Monza race to restore the Berlusconi brand

Home of Grand Prix now a Serie A city for the first time

Barnaby Gard takes a spin around Berlusconis new U-Power Stadium in Monza

Few owners get a second chance in football. Then again, there are few owners quite like Silvio Berlusconi and Andrea Galliani. Their high-profile 30-year spell in charge of AC Milan transformed the Italian game forever.

The golden age of Berlusconi ended with Milan’s last Champions League win of 2007. By the time he sold the club a decade later, he was deeply mired in political scandal and legal strife.

Aged 85 and 77 respectively, the pair then did a surprising U-turn in Monza, underachievers not only overshadowed by many teams in Lombardy but by a different sport altogether, Formula 1.

U-Power Stadium/Alan Deamer

In 2018, the most successful ownership in Italian football history acquired a club which then held the record for the most seasons in second-tier Serie B without promotion.

But, after 40 unsuccessful campaigns dating back to 1951-52, this May the Biancorossi overcame Pisa in a heart-stopping play-off in the shadow of the Leaning Tower. It took seven goals, a last-gasp equaliser, extra-time and untold drama, but Monza had at last reached Serie A.

For Berlusconi, Monza allows the four-time PM, still an MEP, to revive his profile just as Italy has taken a huge swing to the right. This is a man whose experience solidifies a belief that football, politics and power are all intertwined.

For locally born Galliani, it’s personal. His second chance stems not from trying to repeat success, but to correct failure. As he himself says, “I was at Monza for ten years. And then I went on loan to Milan for 31″.

U-Power Stadium/Alan Deamer

Consigliere to charm-driven commander Berlusconi at Milan, Galliani is now re-united with the hometown club that gave him his first route into a lucrative career in football. Galliani had watched from the stands as vice-chairman when Biancorossi lost 2-0 to Pescara, squandering the chance to break free of Serie B in a 1979 promotional play-offs.

This time round, the pair soon made their intentions clear by renovating Monza’s functional Stadio Brianteo. An investment of €5 million, later €9 million, has improved the infrastructure. A pitch-side advertising system with LED screens was installed to increase visibility of sponsors. One is Japanese video game manufacturer Konami in a deal that would be hard to imagine without Berlusconi’s pull.

In September 2020, it became the U-Power Stadium. Monza had just gained promotion out of Serie C, with one clear goal: Serie A. Big-name signings followed. Former bad boys of Milan Mario Balotelli and Kevin-Prince Boateng came and underdelivered.
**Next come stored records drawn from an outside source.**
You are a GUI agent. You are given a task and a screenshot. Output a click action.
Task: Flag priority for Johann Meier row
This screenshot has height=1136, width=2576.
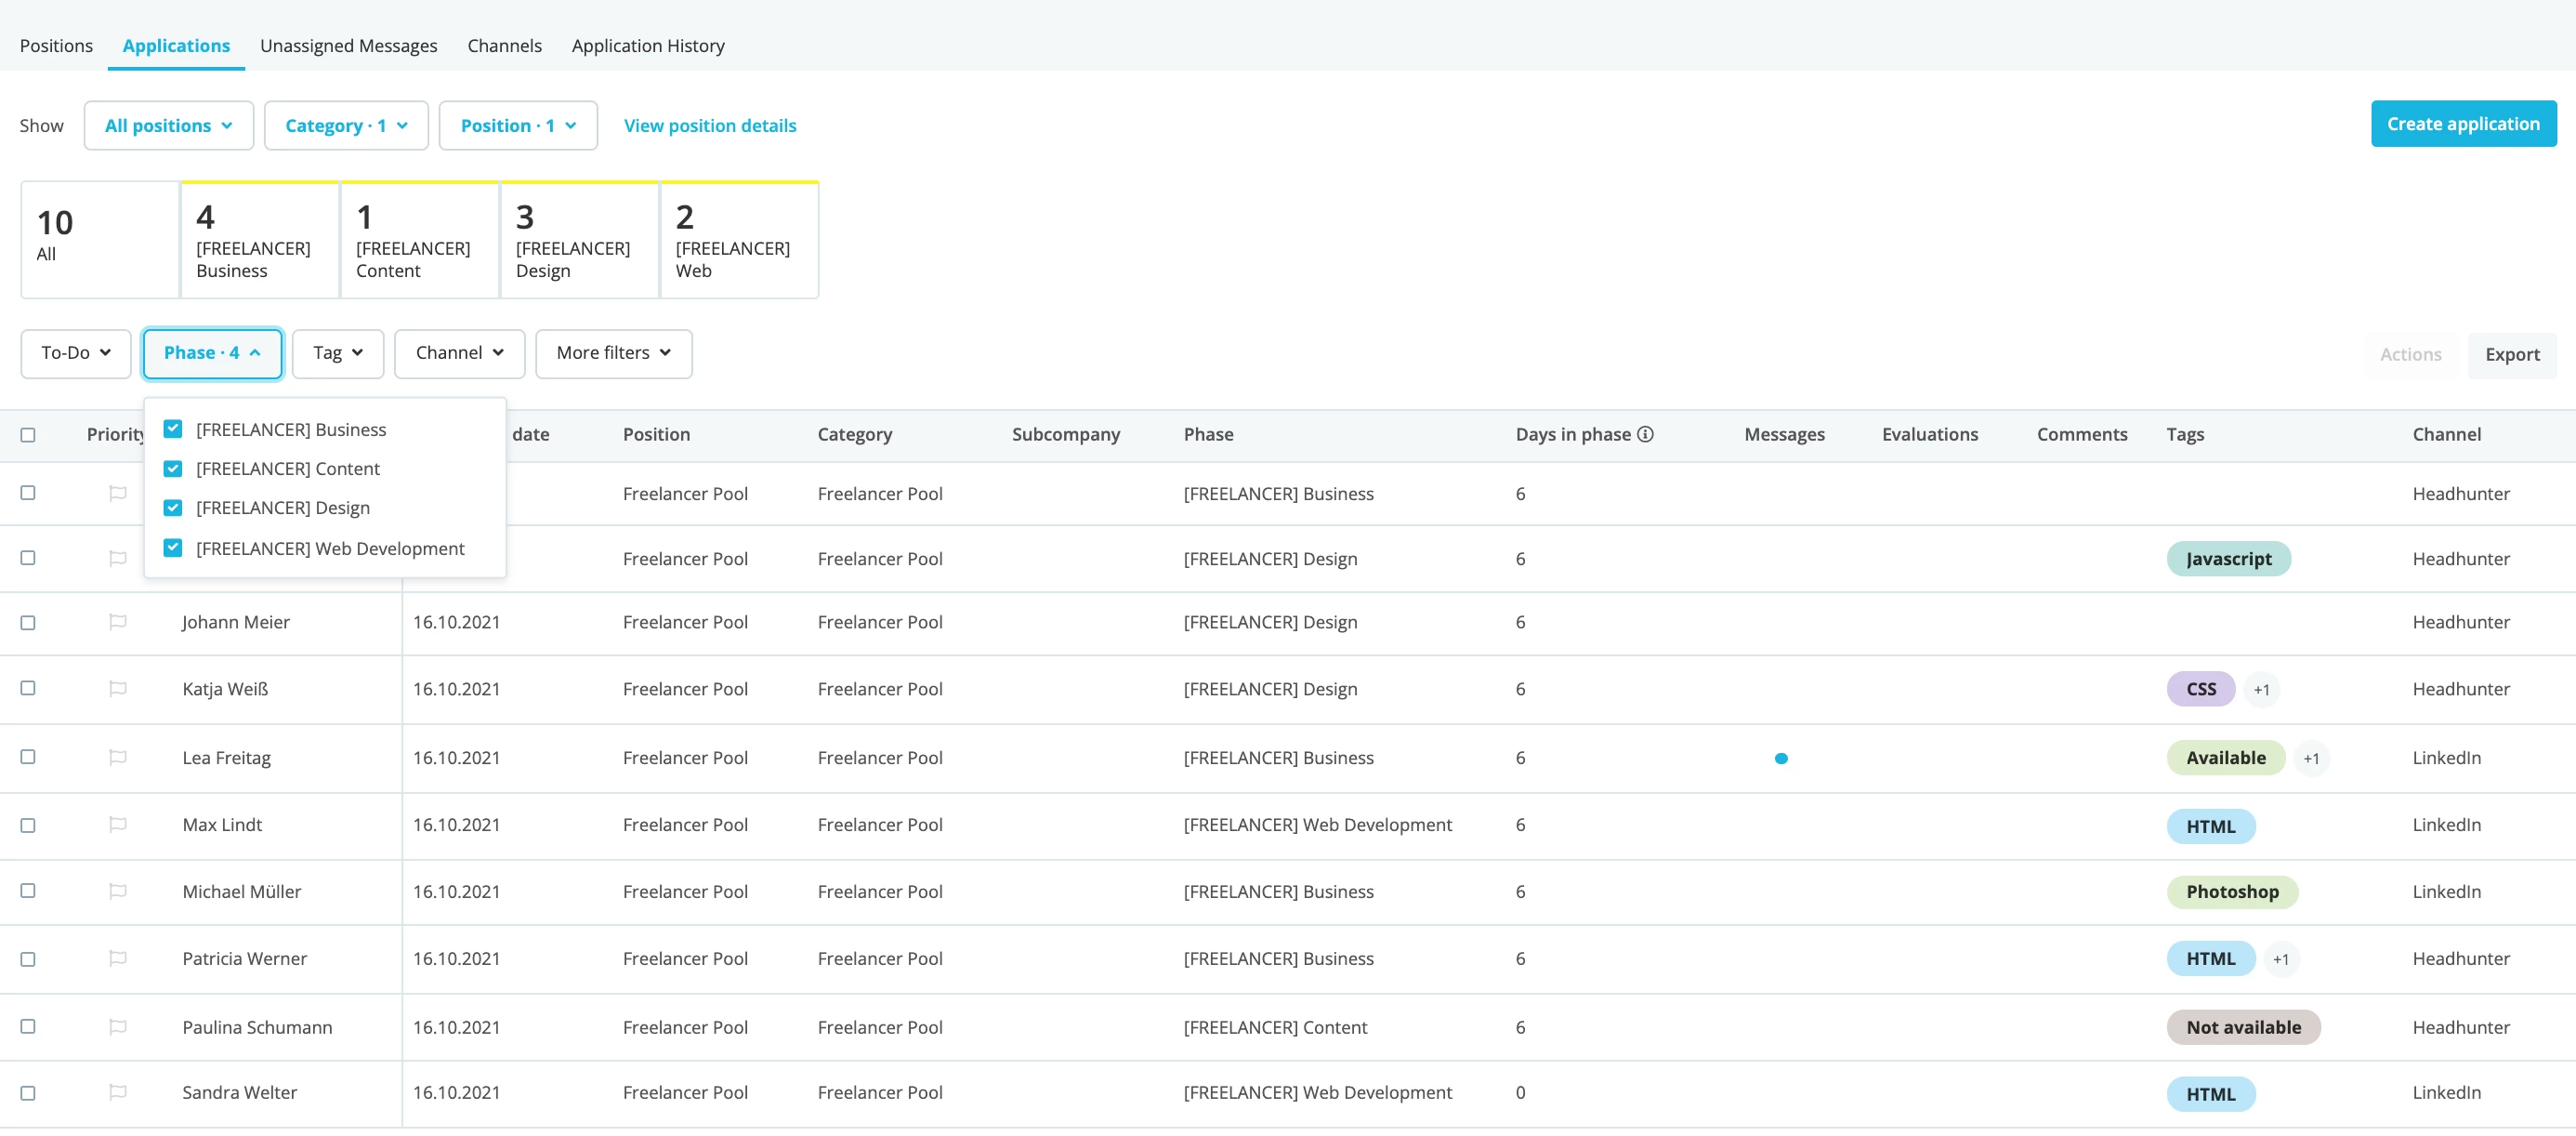pos(117,622)
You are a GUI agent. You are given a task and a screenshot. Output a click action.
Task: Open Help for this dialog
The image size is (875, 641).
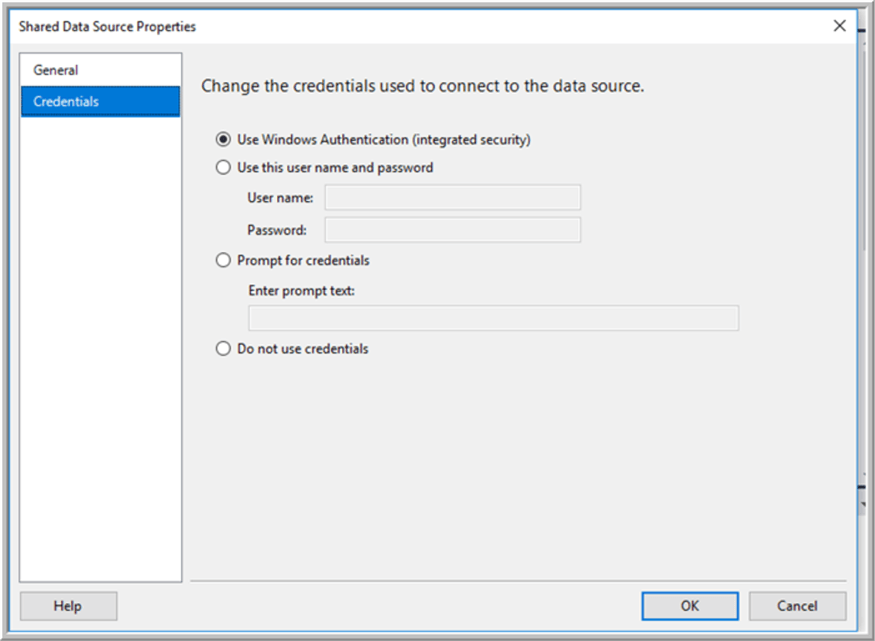[68, 606]
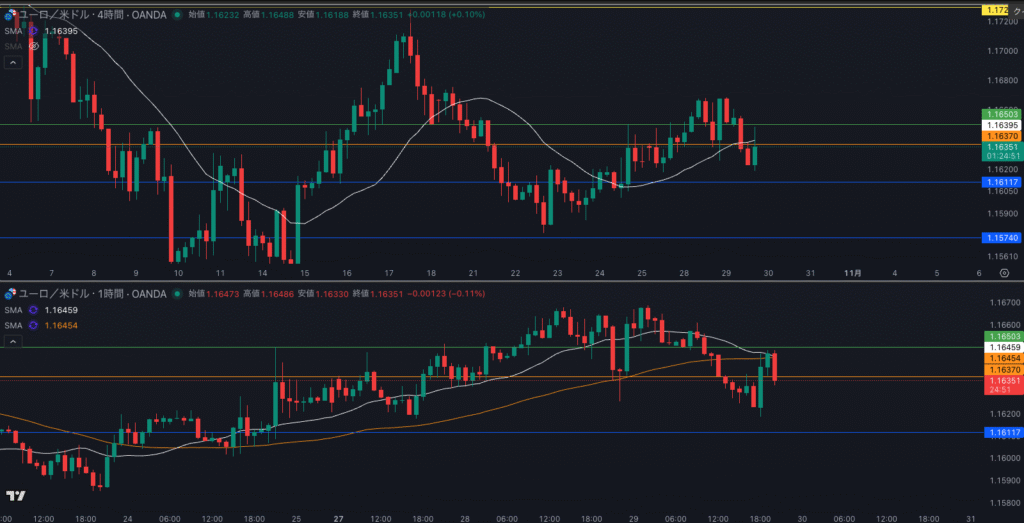Select the SMA 1.16395 legend label
Screen dimensions: 1024x523
click(x=12, y=31)
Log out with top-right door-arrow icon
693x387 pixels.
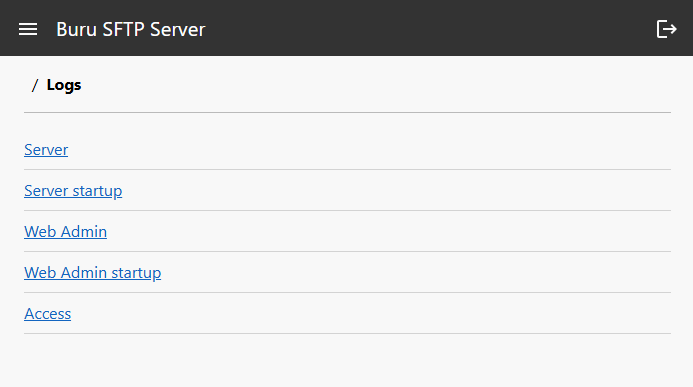click(x=666, y=29)
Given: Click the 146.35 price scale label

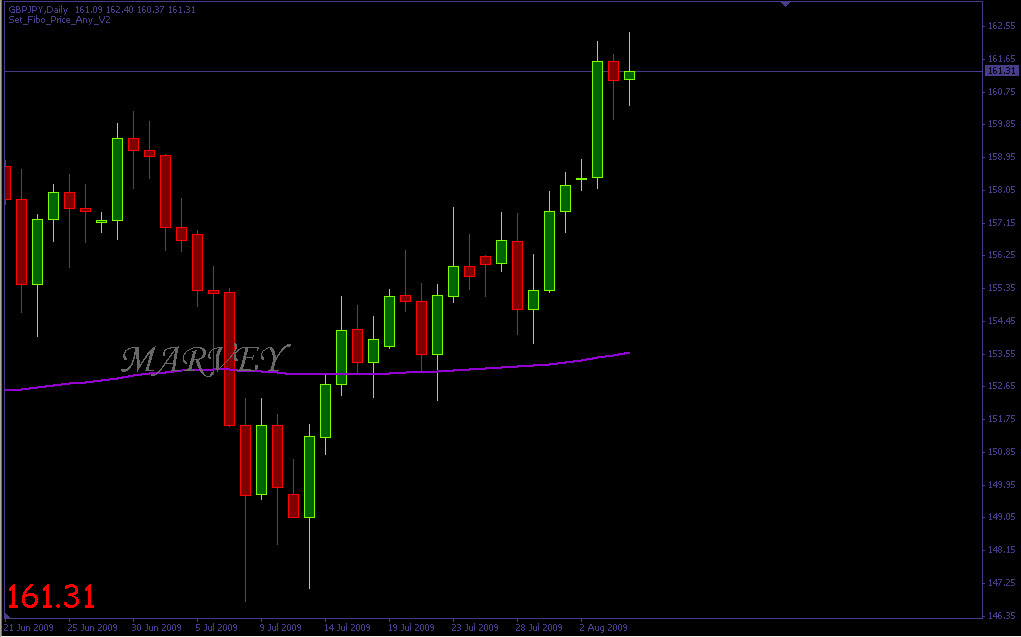Looking at the screenshot, I should (x=1001, y=615).
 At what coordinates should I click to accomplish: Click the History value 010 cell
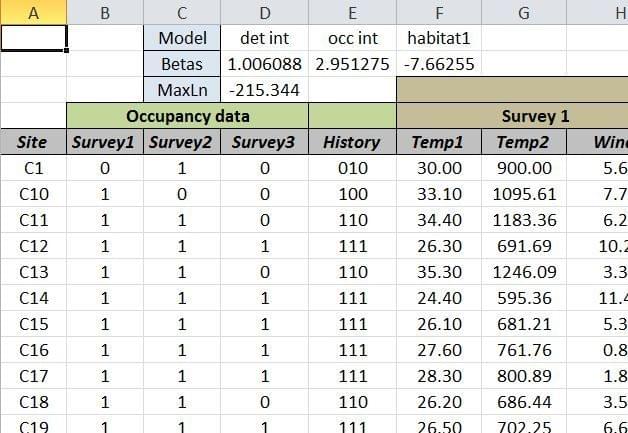[352, 168]
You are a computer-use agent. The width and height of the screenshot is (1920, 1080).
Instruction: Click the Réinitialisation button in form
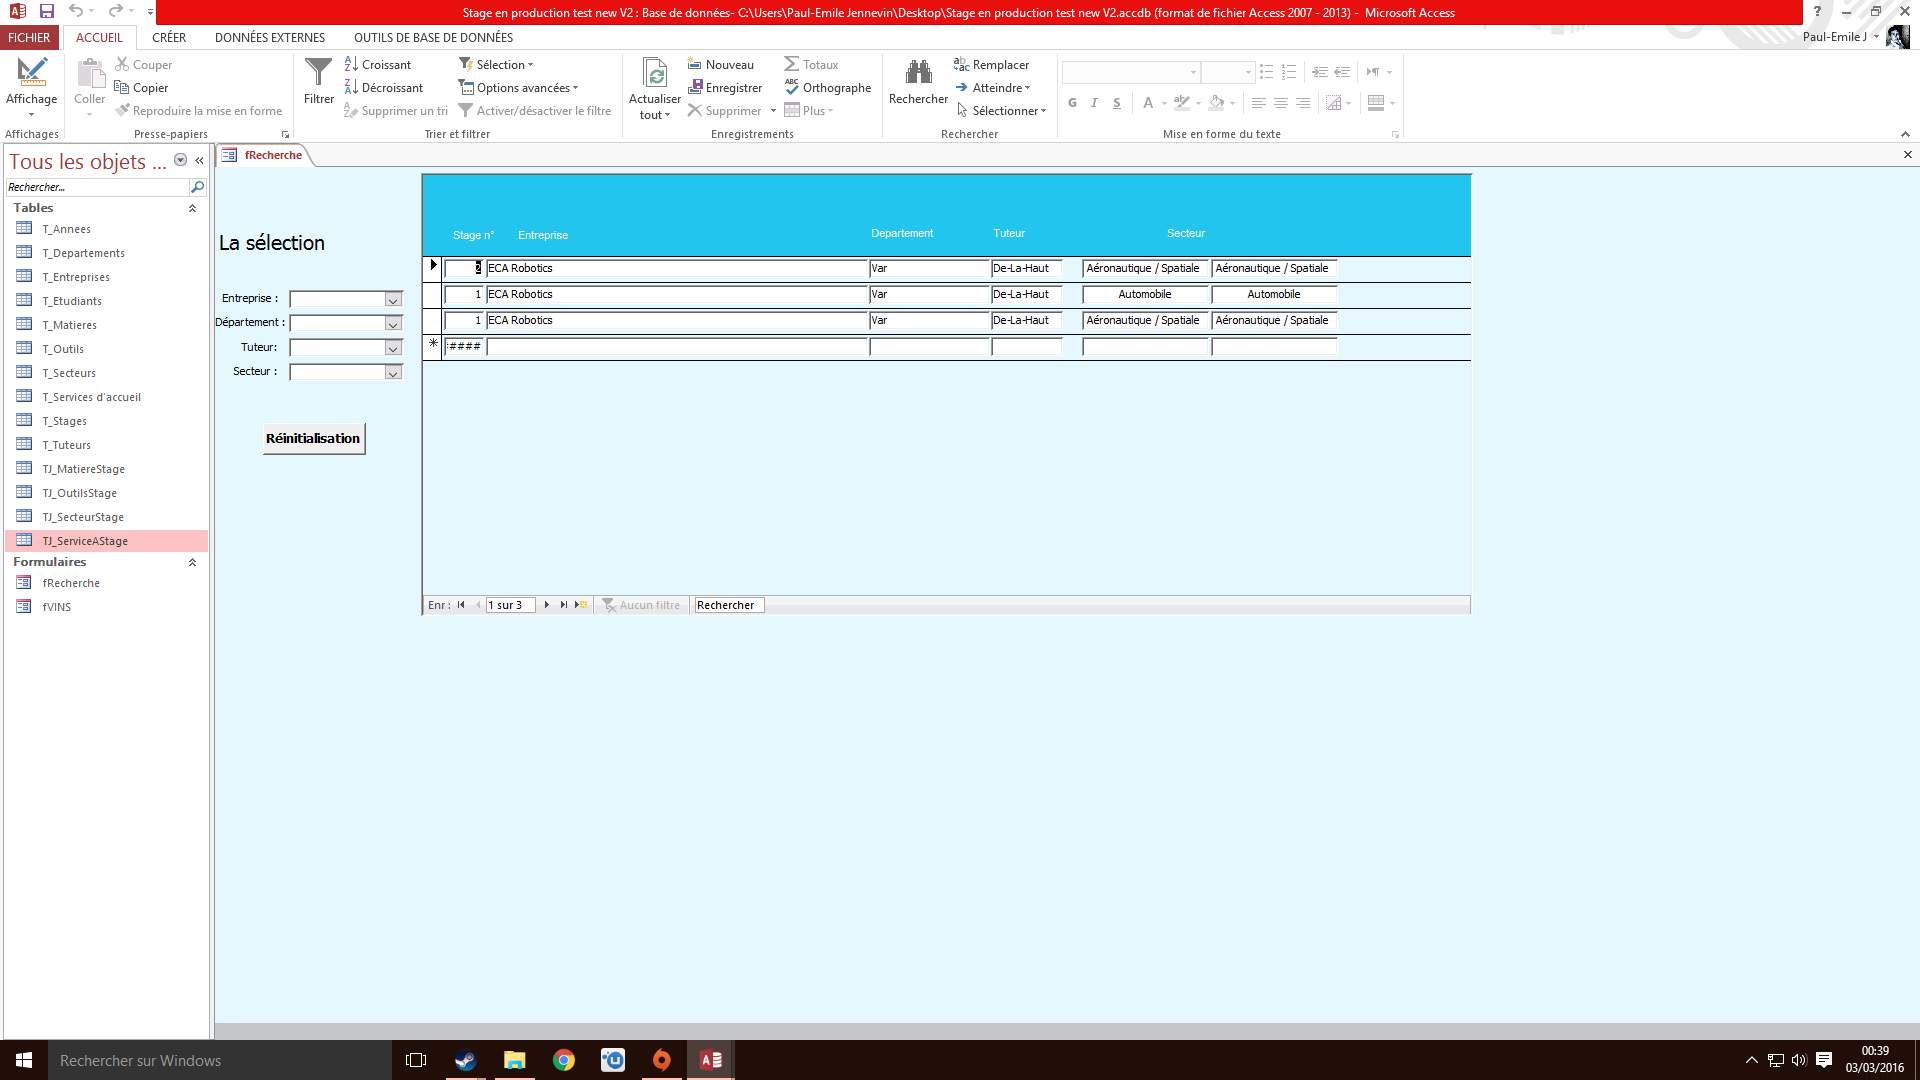pos(313,438)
U-Power Stadium/Rudi Jansen

Next season saw a change in transfer tactics and management. Former Milan midfielder Cristian Brocchi was out and seasoned lower-league manager Giovanni Stroppa was in. Boateng and Balotelli continued their football elsewhere and in their place came a squad built on humility and stability, made up of veteran strikers, unsung players on an upward trajectory and those spat out by Italy’s giants of football.

A fourth-placed finish in 2022 meant the dreaded raffle of Serie B play-offs. Their opponents Pisa, owned by UK billionaire Alexander Knaster, had been the only Serie B club to outspend Monza in the previous two windows.

The two-leg battle of the Serie B billionaires commenced with 2-1 home win for Monza, a late consolation for Pisa giving the Nerazzurri the momentum they needed to take an early 2-0 lead in the decider. Amid laughable defensive errors and thunderous shots against the woodwork, Monza pulled two back but fell to a 90th-minute strike to send the tie into extra-time.

U-Power Stadium/Alan Deamer

Journeyman centre-back Luca Marrone was then given the freedom of the penalty box to thump in a vital header. Monza’s aggregate lead was doubled by Danish international Christian Gytkjaer, who pounced onto a dreadful back pass to slot the ball home and send the Biancorossi into Serie A.

More than four decades after that play-off loss to Pescara, Galliani looked on as Monza fans swarmed the pitch – and began to plan out his strategy for survival.

With Monza losing their first five games straight, the bald supremo quickly brought in ex-Italian international Raffaele Palladino as head coach. A solitary Gytkjaer goal at the U-Power Stadium duly saw off Juventus, the shock win followed by a 3-0 mauling of Sampdoria. On October 22, Monza face…  AC Milan at the San Siro.